People who stay up late have a higher risk of heart disease and type 2 diabetes than early risers

This is stated in a small study published September 19 in the journal Experimental Physiology.

Researchers from Rutgers University and the University of Virginia looked at data from 51 participants, all of whom were sedentary and had metabolic syndrome, a set of risk factors for chronic disease that includes high blood pressure and high blood sugar.

Participants were followed over the course of a week as they underwent a controlled diet and exercise test.

Participants were divided in chronological order, or their preferred sleep and activity schedule. Early risers (referred to as “early birds”) in the study were identified as those who tended to be more active early in the day, while those who stayed up late ( called with the term “night owls”, roughly translated: night owls) are people who are active later in the evening.

The researchers compared markers of metabolism, such as insulin sensitivity, and the ability to burn carbohydrates or fat for energy at rest and during high- and moderate-intensity exercise, between early risers and night owls.

People who stay up late have a higher risk of heart disease and type 2 diabetes than early risers - Photo 1.

People who stay up late have a higher risk of heart disease and type 2 diabetes than early risers

They found that early birds burned more fat for energy, both at rest and during exercise, and they were also more sensitive to insulin. In contrast, night owls use carbohydrates for energy instead of burning fat and are also more resistant to insulin. Both of these factors can lead to an increased risk of conditions such as type 2 diabetes and heart disease for night owls, the researchers write.

According to Steven Malin, lead author of the study and professor of kinetics and metabolism at Rutgers University, the results suggest that circadian rhythms, the body’s natural sleep/wake cycle, can be used to gauge risk assessment for type 2 diabetes and heart disease.

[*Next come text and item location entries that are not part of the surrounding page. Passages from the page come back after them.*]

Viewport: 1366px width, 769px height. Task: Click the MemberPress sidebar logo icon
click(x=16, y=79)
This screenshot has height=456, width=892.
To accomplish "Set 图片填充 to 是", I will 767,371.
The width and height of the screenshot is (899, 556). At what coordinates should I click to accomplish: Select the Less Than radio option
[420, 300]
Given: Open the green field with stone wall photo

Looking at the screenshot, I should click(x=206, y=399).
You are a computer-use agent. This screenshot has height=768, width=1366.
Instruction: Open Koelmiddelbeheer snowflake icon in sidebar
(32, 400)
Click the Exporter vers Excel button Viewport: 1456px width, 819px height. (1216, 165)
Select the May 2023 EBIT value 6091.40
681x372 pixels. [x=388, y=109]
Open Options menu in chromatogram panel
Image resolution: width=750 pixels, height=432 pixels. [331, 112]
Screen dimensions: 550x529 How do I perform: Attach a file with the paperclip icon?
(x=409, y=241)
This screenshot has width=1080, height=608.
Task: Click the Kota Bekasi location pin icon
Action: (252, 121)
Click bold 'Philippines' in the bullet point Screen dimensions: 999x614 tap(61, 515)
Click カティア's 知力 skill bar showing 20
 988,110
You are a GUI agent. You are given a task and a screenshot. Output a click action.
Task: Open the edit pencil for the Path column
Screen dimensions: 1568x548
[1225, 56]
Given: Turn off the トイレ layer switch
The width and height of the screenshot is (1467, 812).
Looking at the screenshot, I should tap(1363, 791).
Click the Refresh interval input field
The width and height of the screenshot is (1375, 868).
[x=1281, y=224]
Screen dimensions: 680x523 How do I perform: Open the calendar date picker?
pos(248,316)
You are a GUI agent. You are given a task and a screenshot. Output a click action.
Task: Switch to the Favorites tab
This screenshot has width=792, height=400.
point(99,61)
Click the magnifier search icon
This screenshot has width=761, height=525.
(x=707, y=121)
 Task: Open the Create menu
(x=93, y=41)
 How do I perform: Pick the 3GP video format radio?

Malin said in a press release: “The difference in fat metabolism between early risers and night owls suggests that our body’s circadian rhythms can affect how our bodies use insulin. Because chronotype (biological time type) appear to affect hormone metabolism and activity, we propose that chronotype can be used as a factor to predict an individual’s disease risk“.

Staying up late disrupts the body’s circadian rhythms

All humans have a circadian rhythm – an internal 24-hour body clock that regulates the release of the hormone melatonin to promote sleep and shuts down production for us to wake up. Our body clock also directs when we are hungry, when we feel most sluggish, and when we feel happy enough to exercise, among many other bodily functions.

Normally, sunrise and nightfall regulate the sleep-wake cycle of humans. Daylight enters the eyes, travels to the brain, and sends out a signal that suppresses melatonin production. When the sun goes down, the body clock activates melatonin production again and a few hours later sleep will come.

Your individual chronotype, which is believed to be genetic, can alter that natural rhythm. If you’re a natural early riser, your circadian rhythm releases melatonin much earlier than usual, helping you to be at your most active in the morning. However, in people who like to stay up late, the body’s internal clock releases melatonin much later, making early morning sluggish and pushing peak activity and alertness into the afternoon and evening.

Experts say the chronological order of sleep can profoundly affect productivity, school performance, social functioning and lifestyle habits. People who like to get up early tend to perform better in school and be more active throughout the day, says Malin, which may partly explain why studies show they have a lower risk of disease. more cardiovascular.

People who like to stay up late may be at greater risk, use more tobacco, alcohol and caffeine, and are more likely to skip breakfast and eat more later in the day. In addition, research shows that “people who like to stay up late have higher amounts of body fat located more in the stomach or abdomen area, an area that many health experts say will adversely affect our health“, Malin said.

Theo CNN

People who stay up late have a higher risk of heart disease and type 2 diabetes than early risers - Photo 3.

Future research could help health professionals identify people at high risk based on how they spend their time, thereby providing better preventive care, according to the researchers.

It is not yet clear why early risers are metabolically different from night owls. But one possible explanation is that the study required all participants to go to the lab early in the morning, which could disrupt the night owls’ natural tendency to sleep later, the researchers said. write research. Another reason could be that early risers tend to be better aerobically fit overall.

According to Malin, further studies could help scientists identify the best habits and strategies for overall health, regardless of whether you’re an early riser or a late-nighter.

He said in the press release: “Further research is needed to examine the link between time pattern, exercise, and metabolic adaptation to determine if exercising earlier in the day confers greater health benefits.”.